Identification of glycoprotein IV (CD36) as a primary receptor for platelet-collagen adhesion

The role of glycoprotein IV (GPIV) in platelet activation processes has been examined by several different approaches: (i) Fab fragments of a monospecific polyclonal antibody to purified platelet GPIV (approximately 20 micrograms/ml) completely inhibited platelet shape change, aggregation, and secretion induced by collagen.
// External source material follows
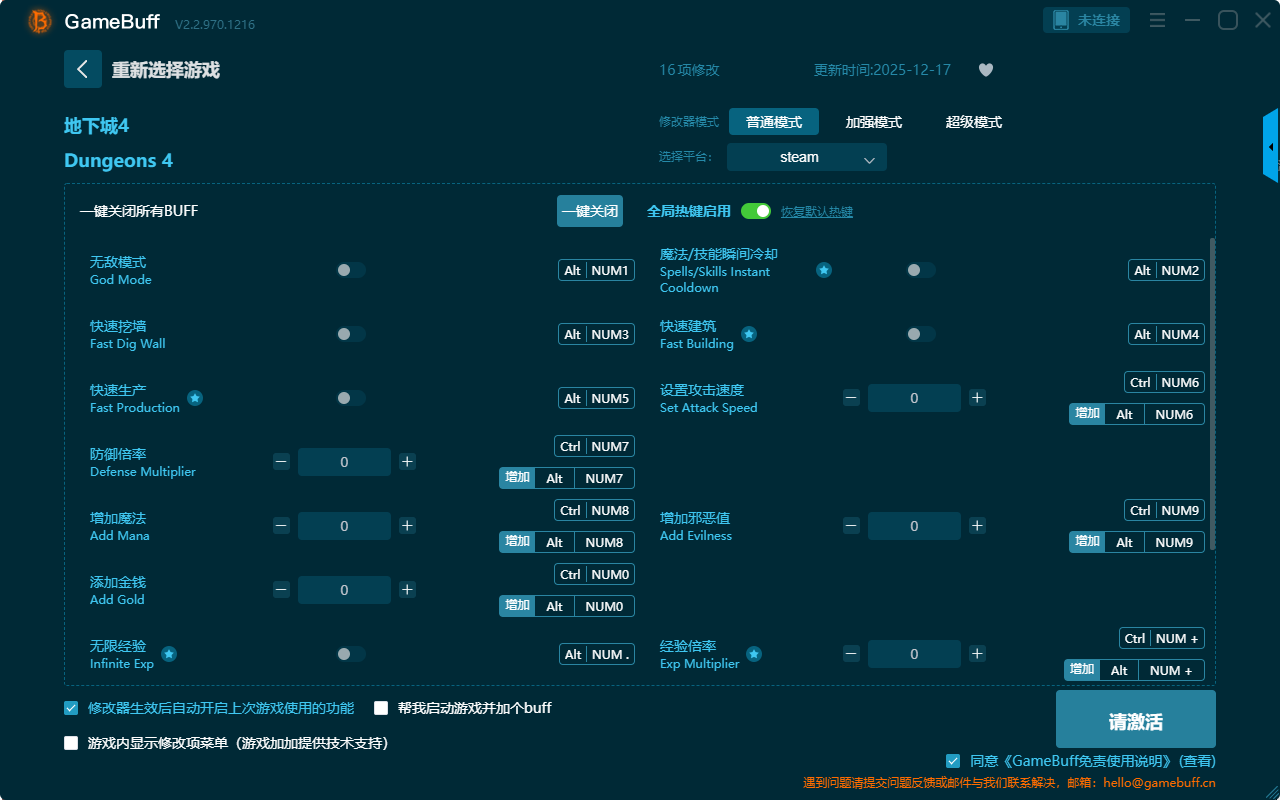Select the 超级模式 tab
Viewport: 1280px width, 800px height.
[973, 122]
Aggregation and secretion by ADP (but not shape change) and by epinephrine were also inhibited, but there was no effect on platelet activation induced by thrombin, arachidonate, or ionophore A23187. (ii) Purified GPIV was able to compete completely with membrane-bound GPIV to inhibit platelet activation induced by collagen, including shape change, but not in activation induced by any of the other platelet agonists. 50% inhibition of collagen-induced activation and secretion were obtained at GPIV concentrations of approximately 10 nM (1 micrograms/ml). (iii) Purified GPIV bound rapidly and reversibly to collagen Type I fibrils, and binding was not inhibited by adhesive proteins such as denatured collagen, fibronectin, fibrinogen, or von Willebrand factor. The direct binding of purified GPIV to collagen Type I fibrils fit best to a single site model with Kd 0.34 +/- 0.10 nM. (iv) Using a microtiter assay, platelet adhesion to collagen was shown to be inhibited by Fab fragments of monospecific polyclonal anti-GPIV antibodies, but adhesion to other adhesive proteins was unaffected. (v) When anti-GPIV was added at various times during adhesion the time dependence of inhibition was seen to be biphasic. Anti-GP antibody was able to reverse adhesion that occurred within the first 5-8 min and to inhibit adhesion occurring thereafter. These results demonstrate that GPIV mediates the early stages of platelet recognition by and attachment to collagen but that there may be a second GPIV-independent mechanism that mediates the subsequent anchorage of these adherent platelets.